Aksi perlawanan ini direspons dengan dibukanya forum mediasi pada 20 Agustus 2025 yang difasilitasi oleh Pemerintah Kabupaten Lampung Tengah dan DPRD, serta didampingi oleh YLBHI-LBH Bandar Lampung.
Forum tersebut mendesak pembentukan Tim Gugus Tugas Reforma Agraria dan Pansus DPRD, sekaligus menetapkan moratorium aktivitas di mana PT BSA diberikan tenggat hingga 31 Oktober 2025 untuk penyelesaian panen terakhir.
Kendati demikian, ketidakhadiran pimpinan atau direksi utama PT BSA dalam forum mediasi memicu kekecewaan besar dan krisis kepercayaan di pihak masyarakat.
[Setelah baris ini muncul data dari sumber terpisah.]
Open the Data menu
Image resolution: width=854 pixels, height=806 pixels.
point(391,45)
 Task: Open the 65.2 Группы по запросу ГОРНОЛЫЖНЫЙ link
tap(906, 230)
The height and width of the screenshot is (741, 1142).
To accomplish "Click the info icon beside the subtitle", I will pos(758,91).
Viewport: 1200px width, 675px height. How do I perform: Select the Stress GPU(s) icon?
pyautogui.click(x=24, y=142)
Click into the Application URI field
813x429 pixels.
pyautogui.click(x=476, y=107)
Konflik pertanahan yang tak kunjung menemukan titik temu substantif akhirnya meletus dalam aksi kekerasan massa pada Rabu, 12 Agustus 2026 sekitar pukul 11.00 WIB. Ratusan warga mendatangi kompleks operasional PT BSA di Dusun Sriwaya, Kampung Aji Tuha.
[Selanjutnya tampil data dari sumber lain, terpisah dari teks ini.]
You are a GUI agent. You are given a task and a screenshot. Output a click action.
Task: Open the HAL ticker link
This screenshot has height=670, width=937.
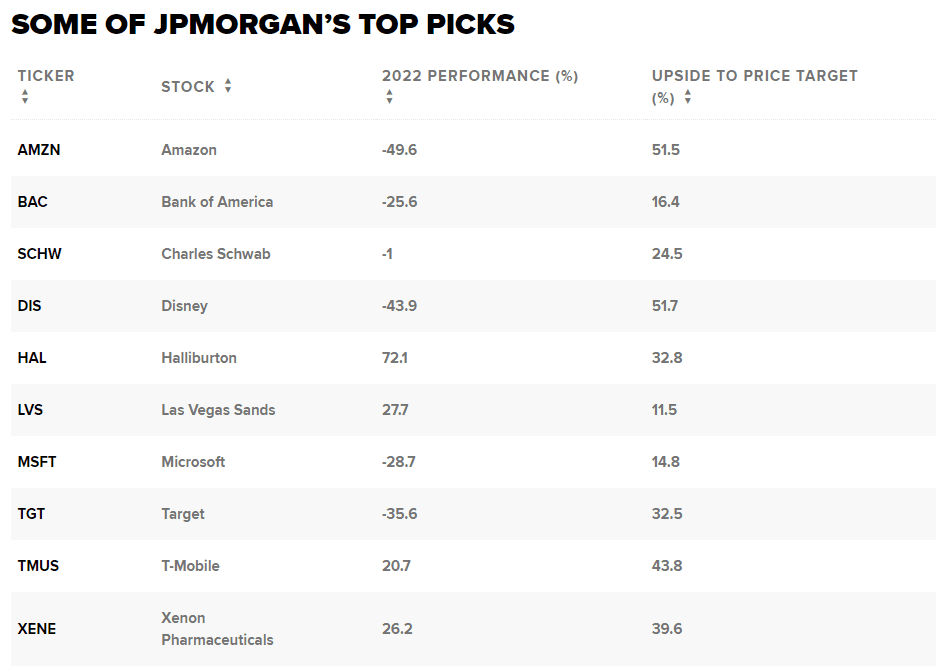click(32, 358)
Setelah meminta para pekerja untuk mengosongkan lokasi, massa melakukan aksi pembakaran yang menghanguskan mess karyawan, gudang penampungan, serta berbagai fasilitas penunjang operasional perusahaan.
Hanya bangunan tempat ibadah (masjid) di dalam kompleks yang tersisa dari kobaran api.
Kapolres Lampung Tengah AKBP Charles Pandapotan Tampubolon bersama Kapolda Lampung Irjen Helfi Assegaf turun langsung ke lokasi untuk mengendalikan situasi dan memimpin penyiapan pengamanan ketat bersama pasukan Brimob.